Był to początek Jego wielkiej kariery, początkowo dowódcy, zaś później polityka i w końcu męża opatrznościowego polskiej emigracji. Opuszczając ze swoimi żołnierzami nieludzką ziemię zabrał, na ile było możliwe, tysiące cywilów polskich – w tym kobiety i dzieci, którzy cudem przetrwali łagry i zesłanie. Kierował się wówczas ideą ratowania życia ludzkiego za wszelką cenę.  

Jako dowódca słynnego 2. Korpusu Polskiego, wielkiej jednostki wchodzącej w skład Polskich Sił Zbrojnych, która w maju 1944 r. przełamała pod Monte Cassino linię Gotów, ważną fortyfikację oporu wojsk niemieckich na szlaku wiodącym do Rzymu, zasłynął jako wspaniały strateg wojskowy. Ów sukces zapewnił mu nie tylko pamięć i szacunek tysięcy Włochów, ale i prestiżową pozycję wśród wszystkich alianckich dowódców lat wojny 1939 – 1945. Był powszechnie rozpoznawalny na ulicach i placach miast włoskich. Po wojnie pozostał jeszcze we Włoszech.

Inspirował różnego inicjatywy, w tym również oświatowe, kulturalne i naukowe. Troszczył się o swoich podkomendnych. Nie zapominał też o tych, którzy pozostali w Sowietach. Z Jego rozkazu specjaliści-analitycy, żołnierze 2. Korpusu Polskiego, przygotowali pionierskie opracowania na temat sytuacji społeczno-politycznej w Związku Sowieckim, w tym słynną pracę pt. Sprawiedliwość sowiecka, przetłumaczoną na kilka języków obcych. Praca jako pierwsza na świecie zdemaskowała prawdziwe oblicze Związku Sowieckiego, system łagrowy i zbrodnie stalinowskie. Żołnierze 2. Korpusu Polskiego zebrali również kilkanaście tysięcy ankiet wśród Polaków, którzy przeżyli zesłanie w Związku Sowieckim. Do dzisiaj ta bezcenna kolekcja znajduje się w zbiorach Instytutu Polskiego i Muzeum Sikorskiego w Londynie. Jego aktywność polityczna i wojskowa oraz ogromna popularność zadecydowały o tym, że władze komunistycznej Polski pozbawiły go obywatelstwa oraz możliwości powrotu do Ojczyzny. Dewiza, którą się kierował: „Nasz cel niepodległość, kierunek marszu - Polska!”, musiał niestety, ze szkodą dla Rodaków w kraju i na emigracji odłożyć na inny czas.

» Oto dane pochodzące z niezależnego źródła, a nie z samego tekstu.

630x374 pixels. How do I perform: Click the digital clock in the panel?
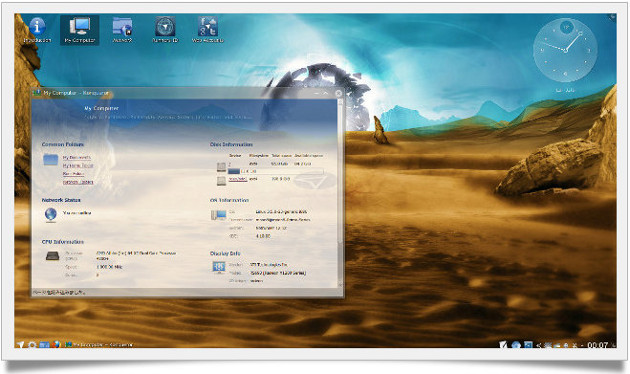(x=597, y=345)
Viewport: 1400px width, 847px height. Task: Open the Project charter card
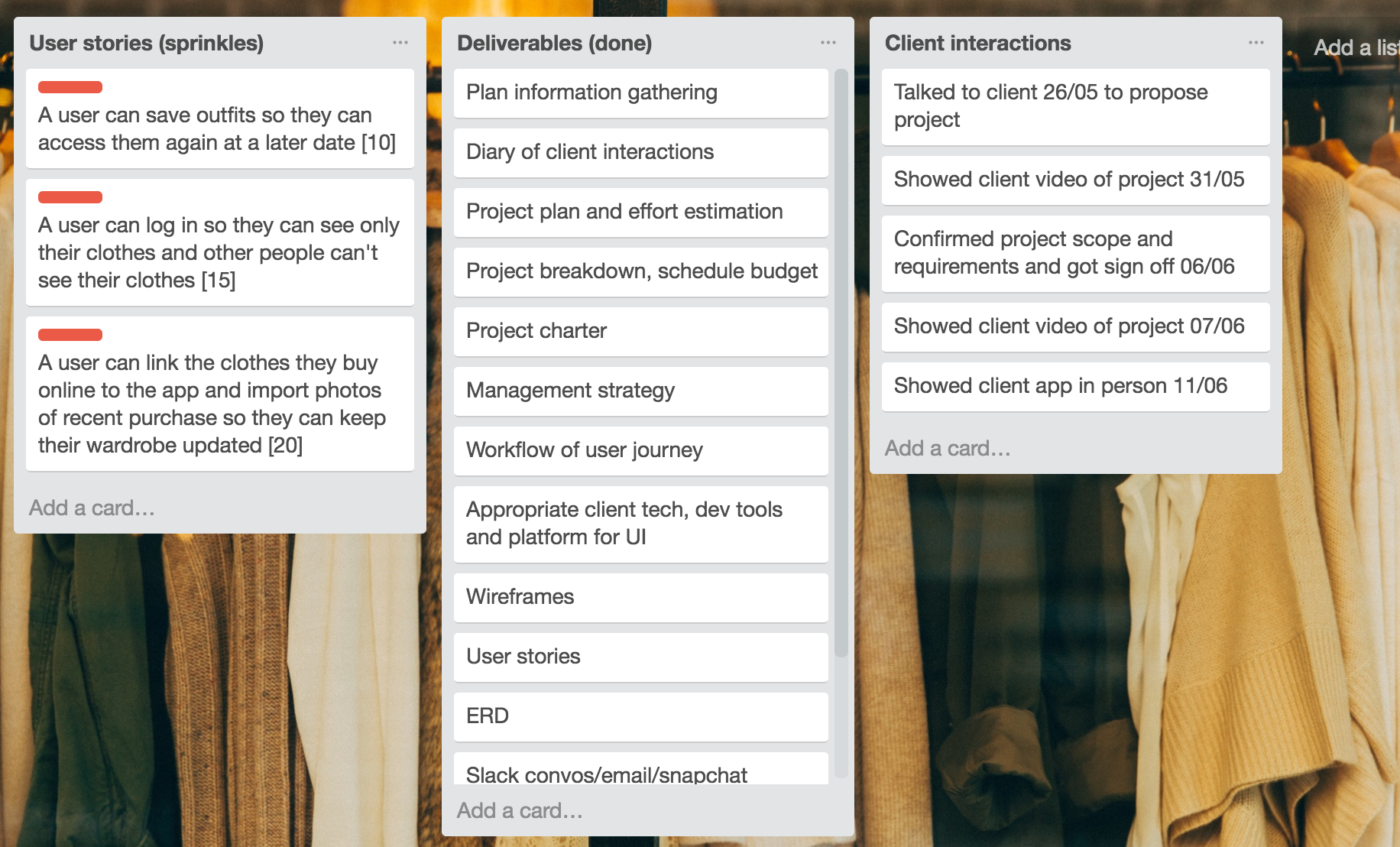point(640,331)
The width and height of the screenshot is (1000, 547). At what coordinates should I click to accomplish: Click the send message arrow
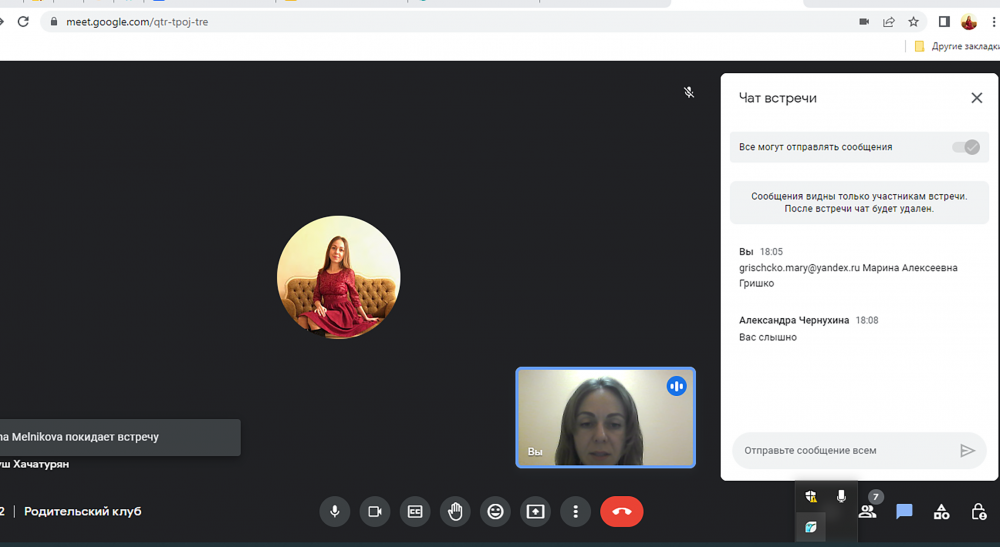tap(967, 451)
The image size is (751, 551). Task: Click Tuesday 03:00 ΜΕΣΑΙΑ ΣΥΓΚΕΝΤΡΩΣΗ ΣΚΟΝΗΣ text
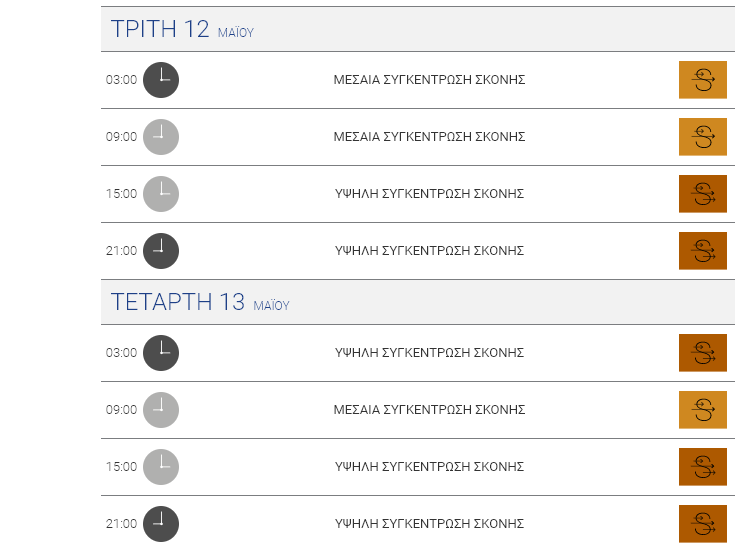point(429,80)
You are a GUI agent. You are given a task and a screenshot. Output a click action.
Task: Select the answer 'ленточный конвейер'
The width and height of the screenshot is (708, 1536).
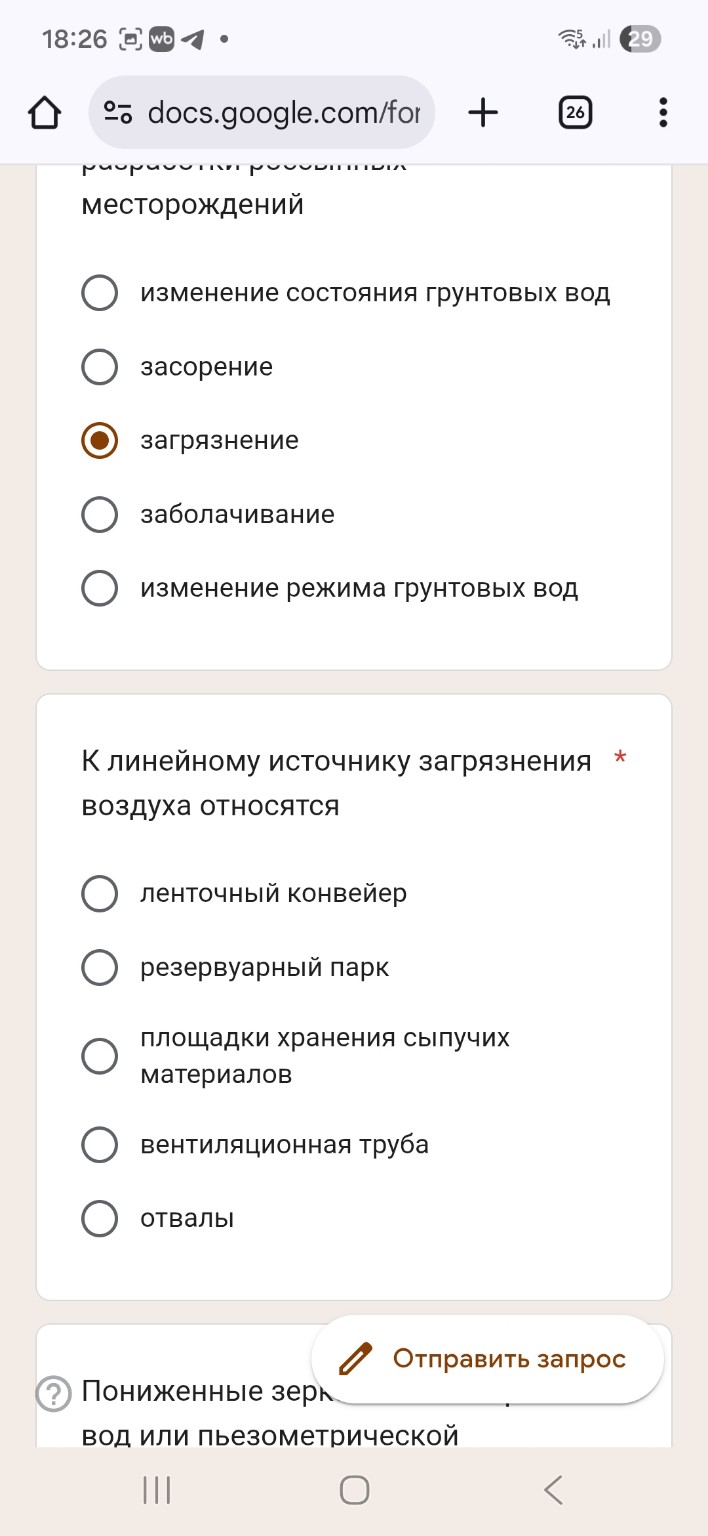click(99, 893)
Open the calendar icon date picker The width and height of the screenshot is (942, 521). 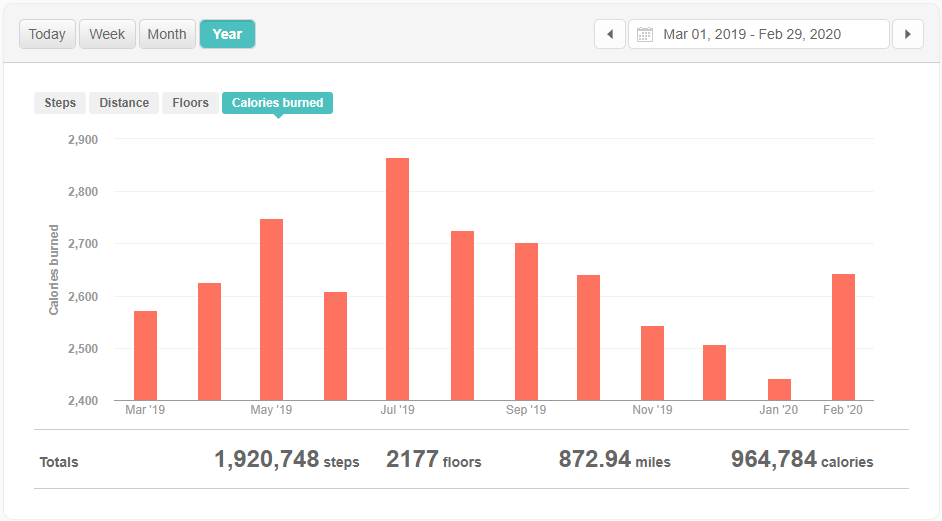[645, 34]
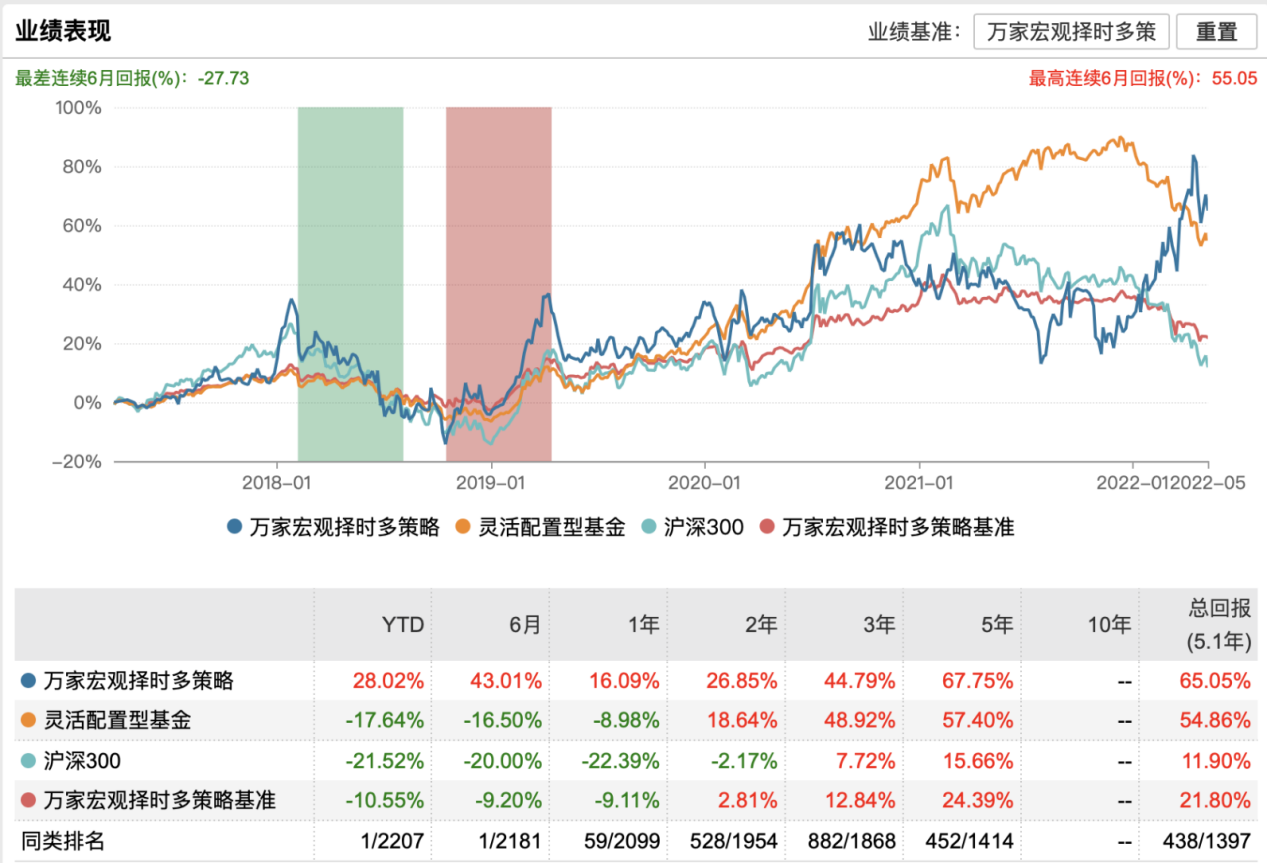Select the YTD column header
1267x863 pixels.
(403, 625)
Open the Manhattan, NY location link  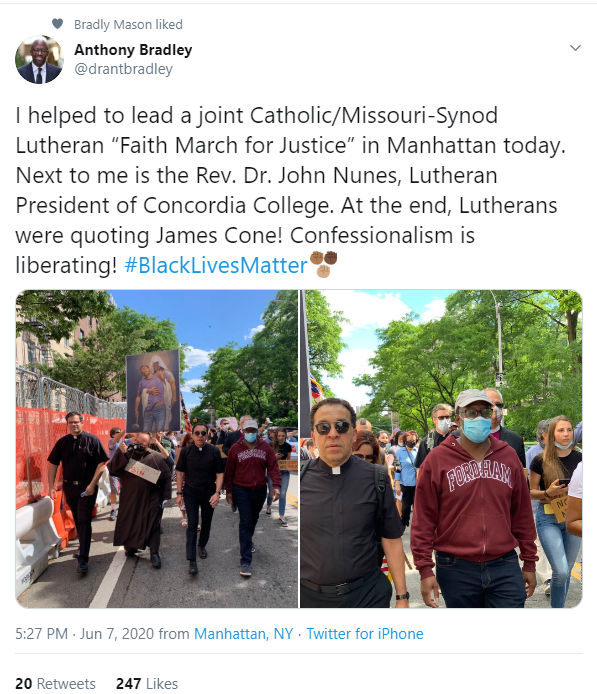coord(243,634)
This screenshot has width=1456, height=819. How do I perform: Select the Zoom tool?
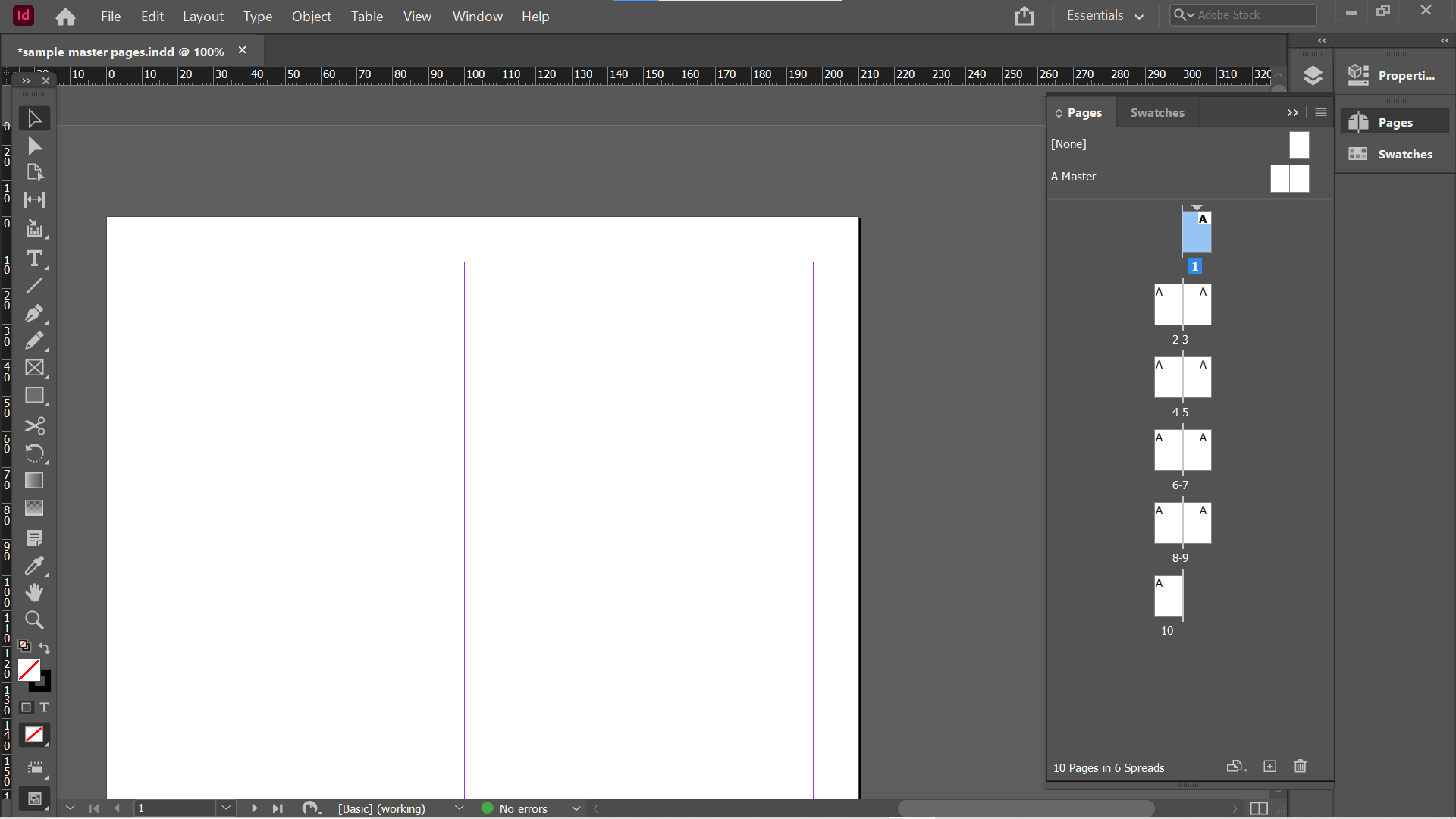tap(34, 620)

Po przybyciu na Wyspy Brytyjskie zajął się kilkoma sprawami, ważnymi z punktu widzenia nie tylko swoich żołnierzy, ale i całej polskiej emigracji politycznej. Podjął się rozwiązania problemu związanego z przyszłością Polskich Sił Zbrojnych na Zachodzie. Protestował przeciwko koncepcji rozproszenia żołnierzy po świecie lub ich wysłania do sowietyzowanej Polski. Planował natomiast oddanie swoich podkomendnych pod kontrolę Organizacji Narodów Zjednoczonych lub innej organizacji międzynarodowej. Bez cienia wątpliwości można skonstatować, że był to pierwszy polski akces do NATO. Publicznie mówił, że Polska jest nierozerwalnie związana pod względem politycznym i kulturalnym z Zachodem. To z kolei można było odczytać, jako chęć włączenia Ojczyzny do Zjednoczonej Europy z jednoczesnym jej wyrwaniem spod sowieckiej kontroli. Gros uwagi poświęcił sprawie działalności władz RP na emigracji. Aktywnie uczestniczył w rozwiązywaniu kryzysów politycznych. Zajął się aktywnie wyjaśnieniem okoliczności zbrodni katyńskiej oraz problemem ukarania winnych jej popełnienia. Zresztą prace w tym zakresie podjął już w Związku Sowieckim w 1941 r., kiedy od Józefa Stalina usłyszał absurdalny argument, że zaginieni oficerowie uciekli do Mandżurii. Pierwszą polską książkę na ten temat pt. Zbrodnia katyńska w świetle dokumentów poprzedził przedmową (praca ukazała się w kilku językach obcych). Nie sposób pominąć w tym miejscu jeszcze jednej sprawy, którą się aktywnie zajął - była to troska o zachowanie pamięci na temat tradycji narodowych oraz upamiętnienie żołnierzy poległych w latach drugiej wojny światowej. Przy Jego współudziale powstał cmentarz w Loreto, dla tych żołnierzy 2. Korpusu Polskiego, którzy polegli w kampanii włoskiej.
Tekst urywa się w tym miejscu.